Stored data
■ ■ ■ ■

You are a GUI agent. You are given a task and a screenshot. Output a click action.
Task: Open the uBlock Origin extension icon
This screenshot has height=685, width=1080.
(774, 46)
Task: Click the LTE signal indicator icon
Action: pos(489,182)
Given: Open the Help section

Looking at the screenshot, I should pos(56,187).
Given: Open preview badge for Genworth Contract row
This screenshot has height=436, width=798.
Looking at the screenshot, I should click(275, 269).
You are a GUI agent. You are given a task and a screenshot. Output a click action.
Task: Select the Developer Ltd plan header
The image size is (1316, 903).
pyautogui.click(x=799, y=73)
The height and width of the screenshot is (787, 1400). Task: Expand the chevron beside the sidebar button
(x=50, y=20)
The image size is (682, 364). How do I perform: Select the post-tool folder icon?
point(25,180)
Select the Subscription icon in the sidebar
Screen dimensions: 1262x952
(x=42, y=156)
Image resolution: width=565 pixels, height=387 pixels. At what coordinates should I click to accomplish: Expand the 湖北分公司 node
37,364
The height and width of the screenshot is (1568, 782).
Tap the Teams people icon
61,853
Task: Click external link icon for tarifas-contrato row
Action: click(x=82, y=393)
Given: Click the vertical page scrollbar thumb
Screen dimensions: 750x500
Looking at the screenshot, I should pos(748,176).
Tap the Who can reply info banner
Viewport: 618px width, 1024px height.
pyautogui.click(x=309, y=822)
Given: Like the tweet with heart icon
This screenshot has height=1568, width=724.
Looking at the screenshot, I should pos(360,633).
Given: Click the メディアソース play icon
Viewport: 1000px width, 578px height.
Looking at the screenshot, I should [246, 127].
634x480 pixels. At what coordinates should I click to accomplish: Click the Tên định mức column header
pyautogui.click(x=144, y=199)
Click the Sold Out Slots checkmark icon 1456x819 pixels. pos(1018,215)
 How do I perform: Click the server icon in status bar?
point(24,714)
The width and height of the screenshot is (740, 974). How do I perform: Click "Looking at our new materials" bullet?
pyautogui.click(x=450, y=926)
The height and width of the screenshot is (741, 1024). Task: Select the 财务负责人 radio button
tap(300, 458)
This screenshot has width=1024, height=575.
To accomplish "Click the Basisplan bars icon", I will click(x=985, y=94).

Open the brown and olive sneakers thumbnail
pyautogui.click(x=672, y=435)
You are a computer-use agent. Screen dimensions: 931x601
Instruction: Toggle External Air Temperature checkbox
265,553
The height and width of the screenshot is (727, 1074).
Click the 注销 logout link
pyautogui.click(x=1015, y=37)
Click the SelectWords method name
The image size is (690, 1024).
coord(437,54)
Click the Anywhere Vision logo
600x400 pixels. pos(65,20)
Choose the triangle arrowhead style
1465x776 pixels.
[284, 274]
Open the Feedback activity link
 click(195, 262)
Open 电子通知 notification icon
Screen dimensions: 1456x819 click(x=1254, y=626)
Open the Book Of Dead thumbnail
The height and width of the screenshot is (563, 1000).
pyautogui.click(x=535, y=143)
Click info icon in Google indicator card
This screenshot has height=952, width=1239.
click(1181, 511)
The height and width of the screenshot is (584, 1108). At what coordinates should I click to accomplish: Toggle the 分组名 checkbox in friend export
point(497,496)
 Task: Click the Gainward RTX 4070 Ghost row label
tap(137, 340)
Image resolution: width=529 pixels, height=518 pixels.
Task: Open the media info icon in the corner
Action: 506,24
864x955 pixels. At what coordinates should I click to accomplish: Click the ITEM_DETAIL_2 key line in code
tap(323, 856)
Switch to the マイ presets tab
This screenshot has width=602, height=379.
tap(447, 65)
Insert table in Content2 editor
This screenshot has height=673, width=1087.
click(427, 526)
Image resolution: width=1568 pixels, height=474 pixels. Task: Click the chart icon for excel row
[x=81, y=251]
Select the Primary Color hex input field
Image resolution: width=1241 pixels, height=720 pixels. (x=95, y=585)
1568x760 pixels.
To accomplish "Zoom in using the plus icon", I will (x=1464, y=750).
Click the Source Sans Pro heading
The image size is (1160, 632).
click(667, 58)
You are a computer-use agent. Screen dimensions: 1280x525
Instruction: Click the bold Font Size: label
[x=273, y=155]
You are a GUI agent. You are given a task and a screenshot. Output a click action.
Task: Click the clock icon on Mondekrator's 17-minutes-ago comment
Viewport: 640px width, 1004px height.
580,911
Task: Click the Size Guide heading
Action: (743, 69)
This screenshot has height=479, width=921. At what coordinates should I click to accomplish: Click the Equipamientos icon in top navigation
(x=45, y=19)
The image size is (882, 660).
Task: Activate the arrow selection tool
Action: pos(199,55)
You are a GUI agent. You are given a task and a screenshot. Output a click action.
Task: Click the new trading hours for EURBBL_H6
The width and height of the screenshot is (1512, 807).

■ ■ ■ ■

(What you need to do): Each line of the data is to be output exactly, with none skipped.

(Output for this task):
You are a GUI agent. You are given a task and a screenshot. Output a click action.
Task: Open the uBlock Origin extension icon
This screenshot has height=685, width=1080.
(774, 46)
Task: Click the LTE signal indicator icon
Action: pos(489,182)
Given: Open the Help section

Looking at the screenshot, I should pos(56,187).
Given: Open preview badge for Genworth Contract row
This screenshot has height=436, width=798.
Looking at the screenshot, I should click(275, 269).
You are a GUI agent. You are given a task and a screenshot. Output a click action.
Task: Select the Developer Ltd plan header
The image size is (1316, 903).
pyautogui.click(x=799, y=73)
The height and width of the screenshot is (787, 1400). Task: Expand the chevron beside the sidebar button
(x=50, y=20)
The image size is (682, 364). How do I perform: Select the post-tool folder icon?
point(25,180)
Select the Subscription icon in the sidebar
Screen dimensions: 1262x952
(x=42, y=156)
Image resolution: width=565 pixels, height=387 pixels. At what coordinates should I click to accomplish: Expand the 湖北分公司 node
37,364
The height and width of the screenshot is (1568, 782).
Tap the Teams people icon
61,853
Task: Click external link icon for tarifas-contrato row
Action: click(x=82, y=393)
Given: Click the vertical page scrollbar thumb
Screen dimensions: 750x500
Looking at the screenshot, I should pos(748,176).
Tap the Who can reply info banner
Viewport: 618px width, 1024px height.
pyautogui.click(x=309, y=822)
Given: Like the tweet with heart icon
This screenshot has height=1568, width=724.
Looking at the screenshot, I should pos(360,633).
Given: Click the メディアソース play icon
Viewport: 1000px width, 578px height.
Looking at the screenshot, I should [246, 127].
634x480 pixels. At what coordinates should I click to accomplish: Click the Tên định mức column header
pyautogui.click(x=144, y=199)
Click the Sold Out Slots checkmark icon 1456x819 pixels. pos(1018,215)
 How do I perform: Click the server icon in status bar?
point(24,714)
The width and height of the screenshot is (740, 974). How do I perform: Click "Looking at our new materials" bullet?
pyautogui.click(x=450, y=926)
The height and width of the screenshot is (741, 1024). Task: Select the 财务负责人 radio button
tap(300, 458)
This screenshot has width=1024, height=575.
To accomplish "Click the Basisplan bars icon", I will click(x=985, y=94).

Open the brown and olive sneakers thumbnail
pyautogui.click(x=672, y=435)
You are a computer-use agent. Screen dimensions: 931x601
Instruction: Toggle External Air Temperature checkbox
265,553
The height and width of the screenshot is (727, 1074).
Click the 注销 logout link
pyautogui.click(x=1015, y=37)
Click the SelectWords method name
The image size is (690, 1024).
coord(437,54)
Click the Anywhere Vision logo
600x400 pixels. pos(65,20)
Choose the triangle arrowhead style
1465x776 pixels.
[284, 274]
Open the Feedback activity link
 click(195, 262)
Open 电子通知 notification icon
Screen dimensions: 1456x819 click(x=1254, y=626)
Open the Book Of Dead thumbnail
The height and width of the screenshot is (563, 1000).
pyautogui.click(x=535, y=143)
Click info icon in Google indicator card
This screenshot has height=952, width=1239.
click(1181, 511)
The height and width of the screenshot is (584, 1108). At what coordinates should I click to accomplish: Toggle the 分组名 checkbox in friend export
point(497,496)
 Task: Click the Gainward RTX 4070 Ghost row label
tap(137, 340)
Image resolution: width=529 pixels, height=518 pixels.
Task: Open the media info icon in the corner
Action: 506,24
864x955 pixels. At what coordinates should I click to accomplish: Click the ITEM_DETAIL_2 key line in code
tap(323, 856)
Switch to the マイ presets tab
This screenshot has width=602, height=379.
tap(447, 65)
Insert table in Content2 editor
This screenshot has height=673, width=1087.
click(427, 526)
Image resolution: width=1568 pixels, height=474 pixels. Task: Click the chart icon for excel row
[x=81, y=251]
Select the Primary Color hex input field
Image resolution: width=1241 pixels, height=720 pixels. (x=95, y=585)
1568x760 pixels.
To accomplish "Zoom in using the plus icon", I will (x=1464, y=750).
Click the Source Sans Pro heading
The image size is (1160, 632).
click(667, 58)
You are a computer-use agent. Screen dimensions: 1280x525
Instruction: Click the bold Font Size: label
[x=273, y=155]
You are a GUI agent. You are given a task and a screenshot. Output a click action.
Task: Click the clock icon on Mondekrator's 17-minutes-ago comment
Viewport: 640px width, 1004px height.
580,911
Task: Click the Size Guide heading
Action: (743, 69)
This screenshot has height=479, width=921. At what coordinates should I click to accomplish: Click the Equipamientos icon in top navigation
(x=45, y=19)
The image size is (882, 660).
Task: Activate the arrow selection tool
Action: pos(199,55)
You are a GUI agent. You are given a task and a screenshot. Output a click action.
Task: Click the new trading hours for EURBBL_H6
The width and height of the screenshot is (1512, 807).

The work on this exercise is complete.